Présentation
p. 19-23
Texte intégral
1« L’idée sportive, l’idée olympique »… : empruntée à Bernard Jeu1, l’association de ces deux notions en apparence identiques voire complémentaires (le sens commun peine en effet à distinguer ce qui sépare le sport de l’olympisme, notamment pour ce qui relève des valeurs) mérite un détour explicatif préalable.
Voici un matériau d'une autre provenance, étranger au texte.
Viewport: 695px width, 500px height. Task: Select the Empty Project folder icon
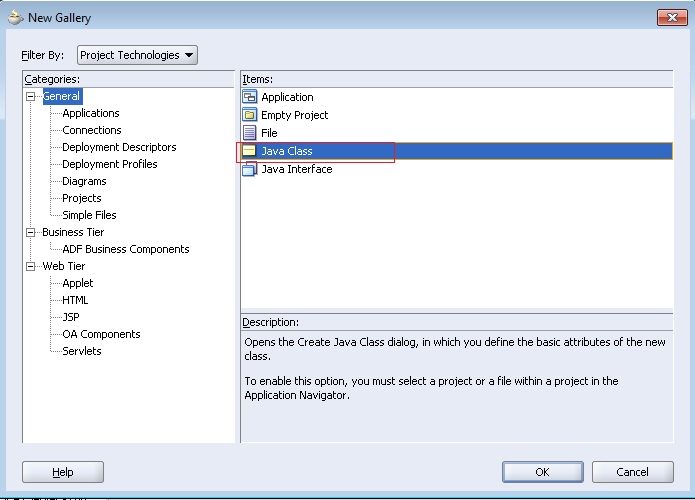pyautogui.click(x=250, y=115)
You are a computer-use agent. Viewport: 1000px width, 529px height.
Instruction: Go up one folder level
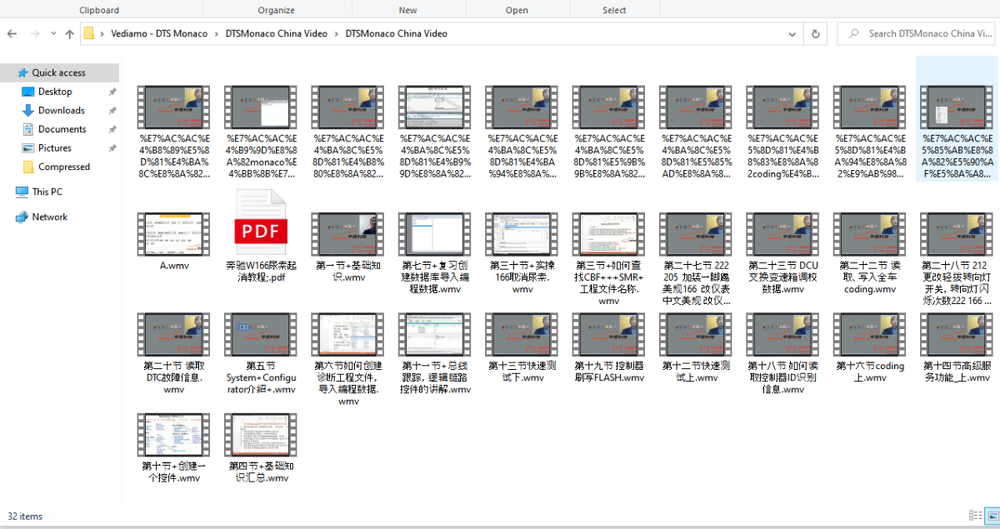tap(69, 33)
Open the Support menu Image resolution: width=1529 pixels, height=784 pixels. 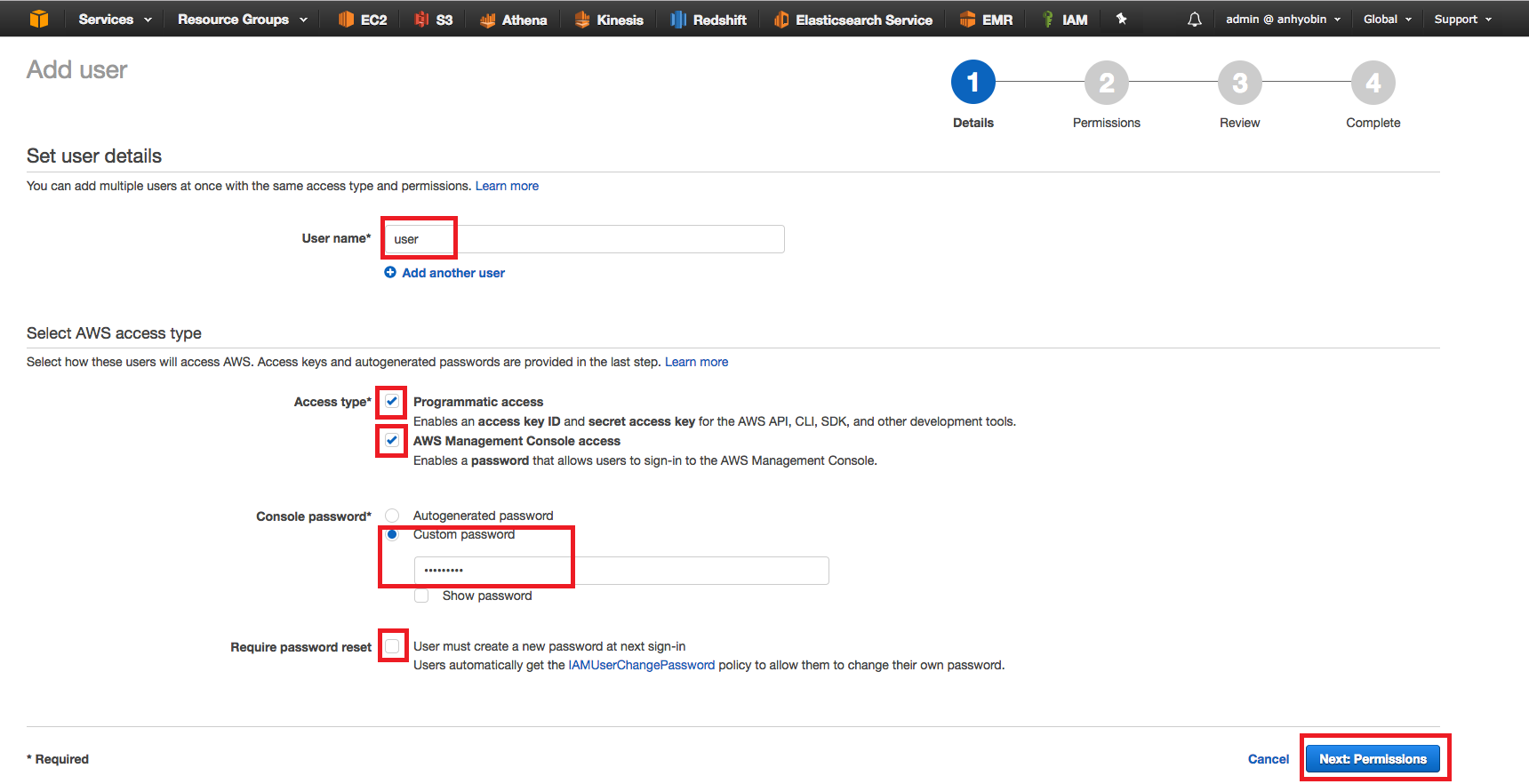click(1462, 20)
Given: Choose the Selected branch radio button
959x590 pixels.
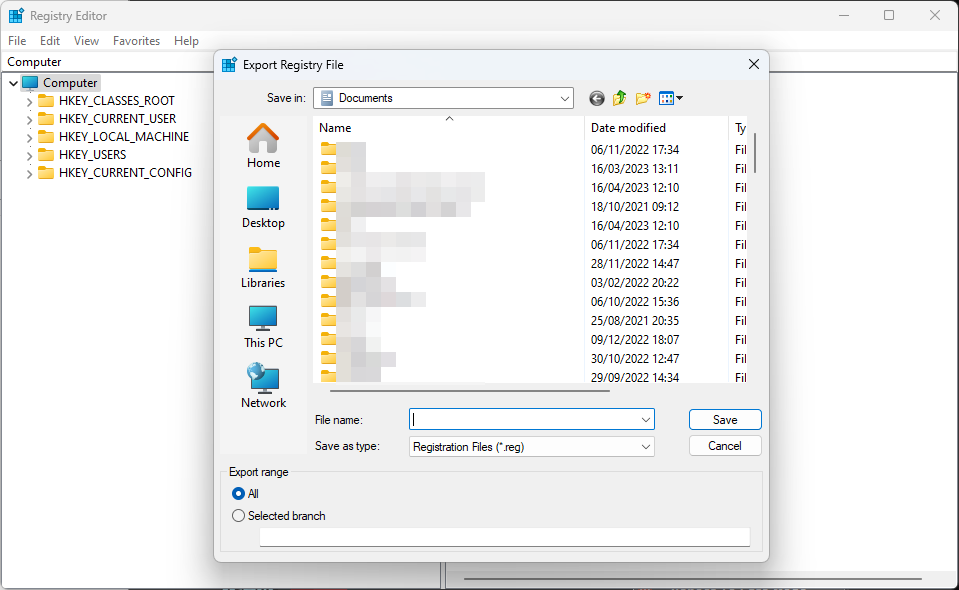Looking at the screenshot, I should click(238, 516).
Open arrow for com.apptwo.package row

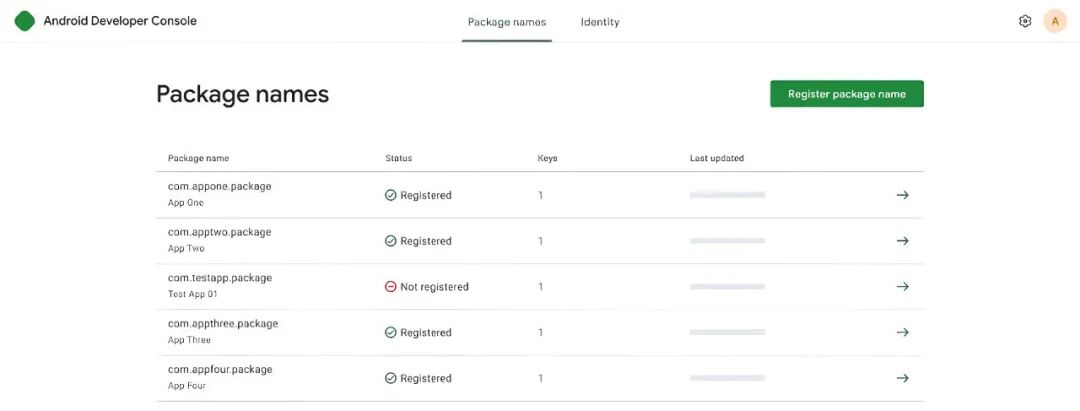click(x=902, y=241)
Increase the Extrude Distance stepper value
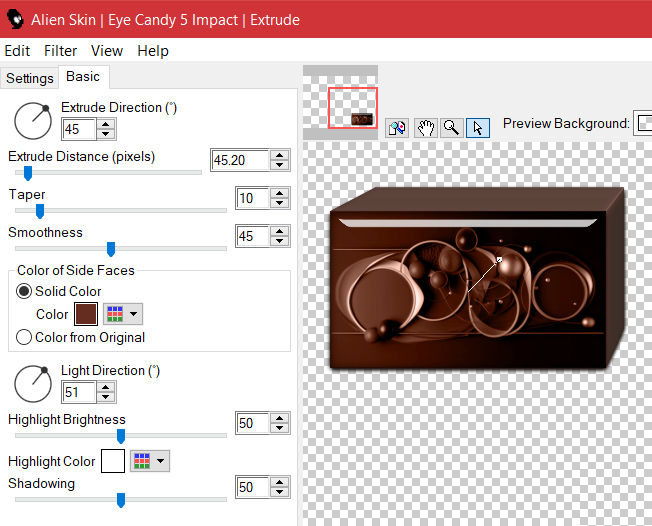Image resolution: width=652 pixels, height=526 pixels. [280, 155]
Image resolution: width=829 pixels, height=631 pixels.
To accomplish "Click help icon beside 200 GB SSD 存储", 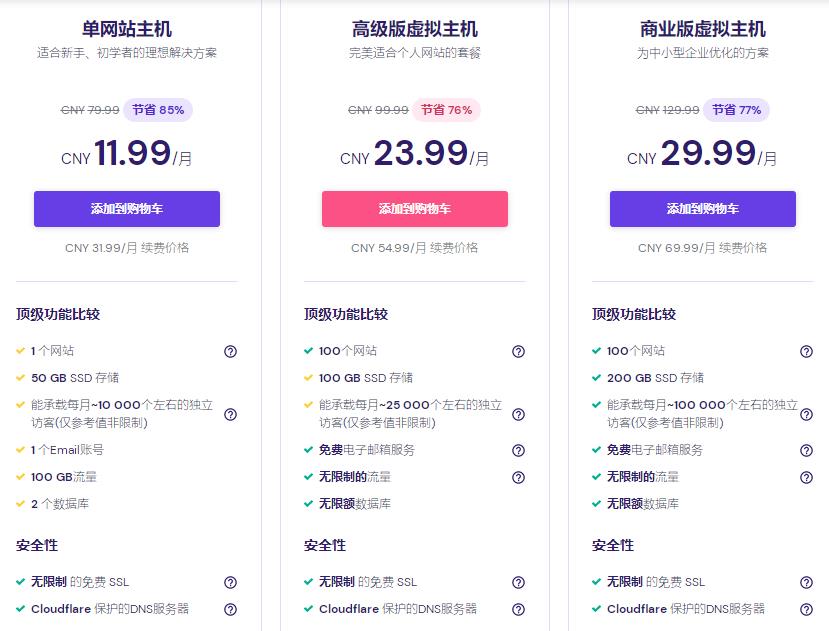I will click(807, 378).
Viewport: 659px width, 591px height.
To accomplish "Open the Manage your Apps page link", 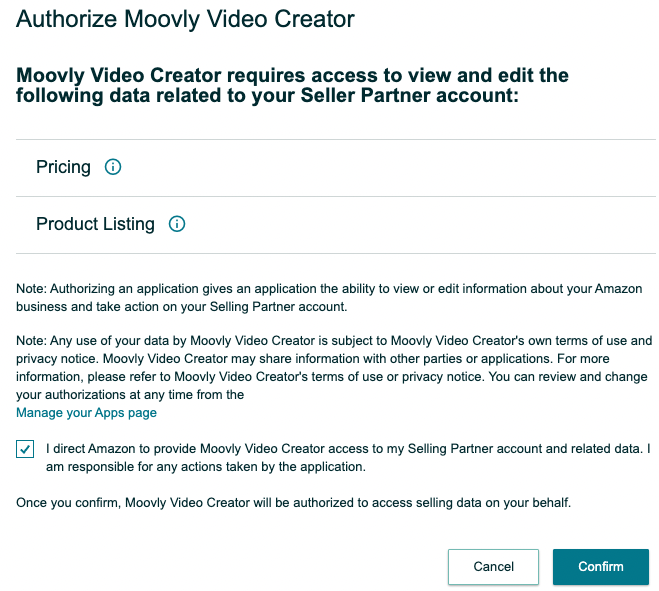I will 86,413.
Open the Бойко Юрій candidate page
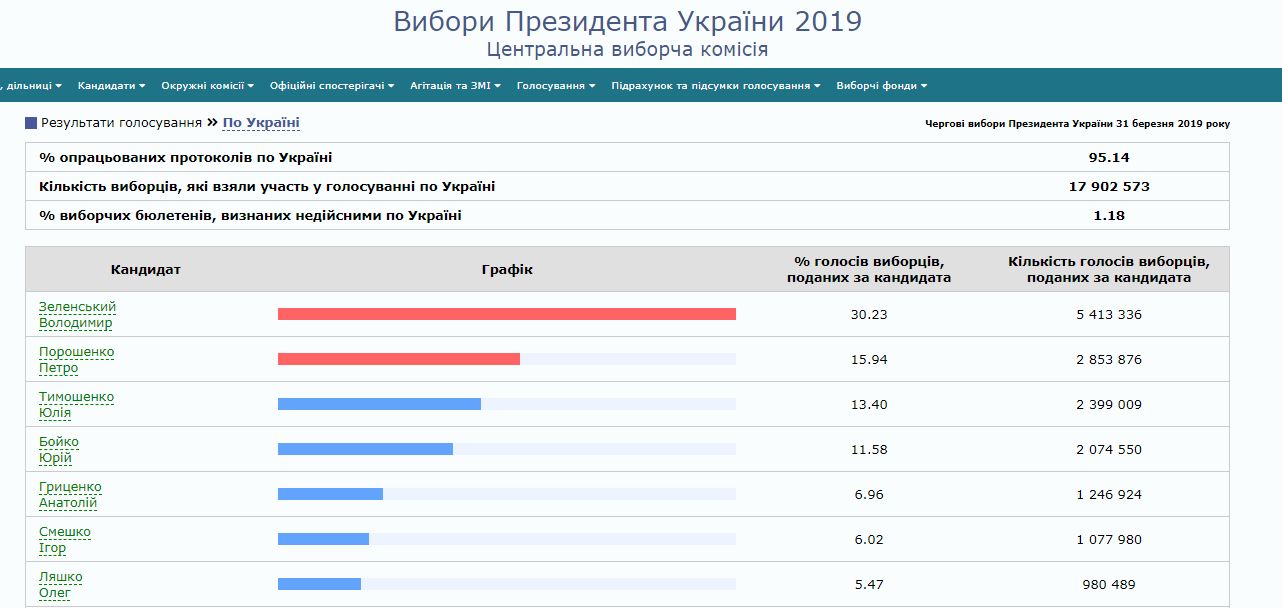 58,450
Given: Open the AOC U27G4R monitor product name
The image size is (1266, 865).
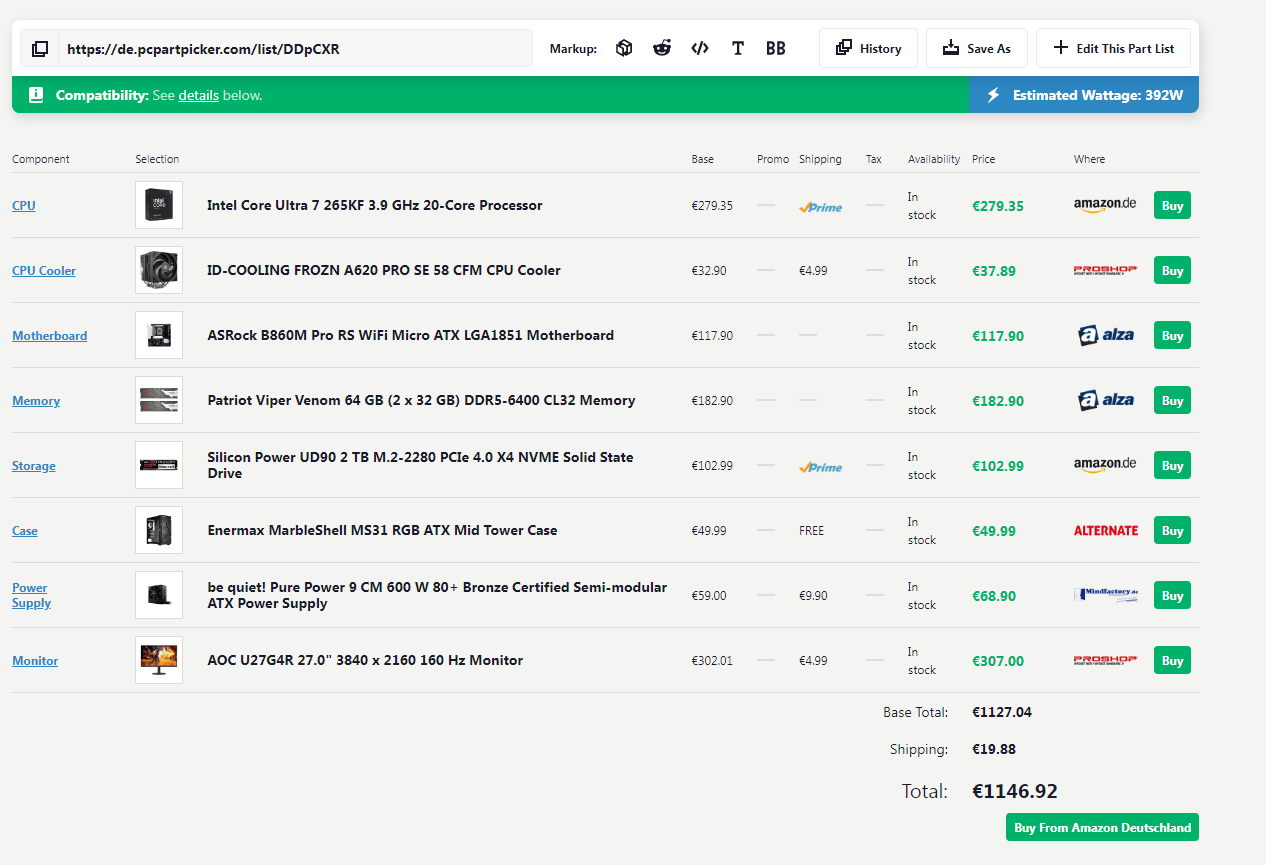Looking at the screenshot, I should tap(365, 660).
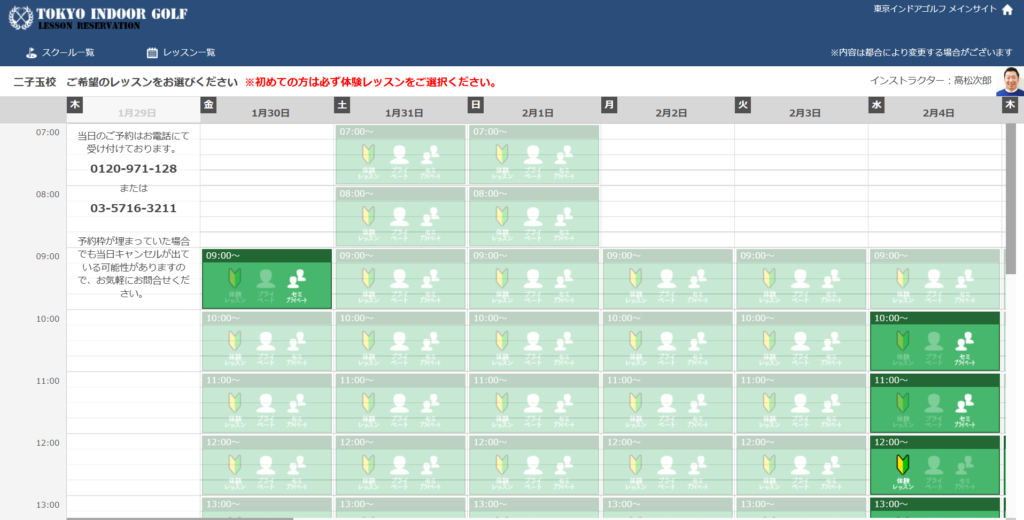The height and width of the screenshot is (520, 1024).
Task: Click semi-private icon on 1月31日 at 12:00
Action: (430, 470)
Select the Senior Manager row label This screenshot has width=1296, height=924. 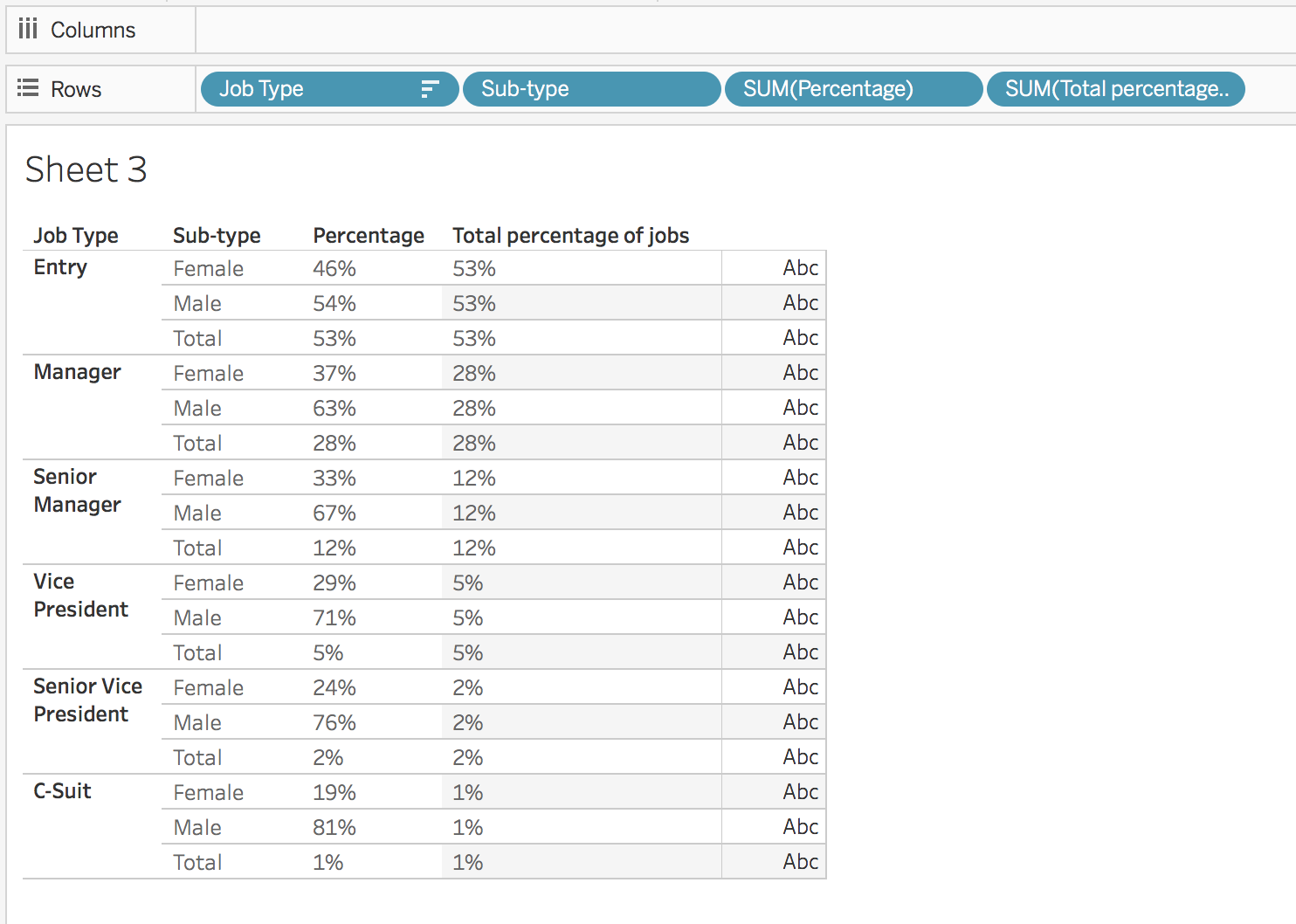coord(77,491)
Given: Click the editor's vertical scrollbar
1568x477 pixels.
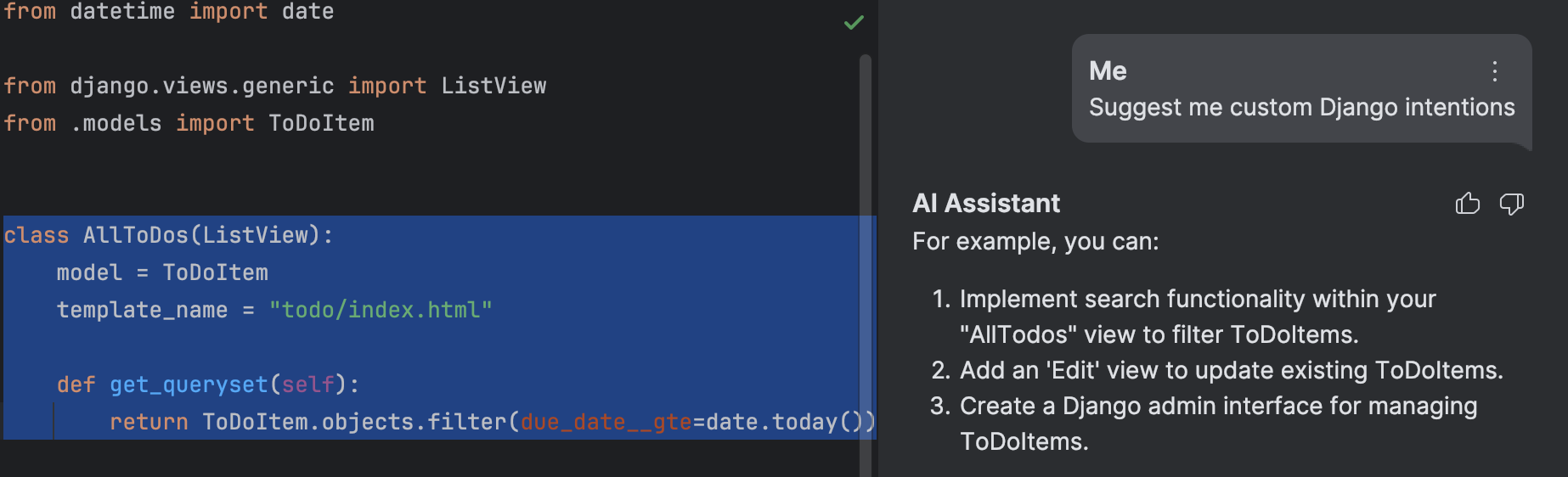Looking at the screenshot, I should (865, 255).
Et ce d’autant que Bernard Jeu lui-même évoquait à propos de leur alliance « un grand malentendu », soulignant les « interférences permanentes de deux idées qui ne se confondent pas ». L’histoire des sports et du mouvement olympique ayant depuis longtemps démontré que chacun possède ses propres finalités, temporalités, instances, modes de pratiques et d’organisation : « Tout semble finalement se passer comme si deux lignes traversaient les siècles et convergeaient laborieusement »2.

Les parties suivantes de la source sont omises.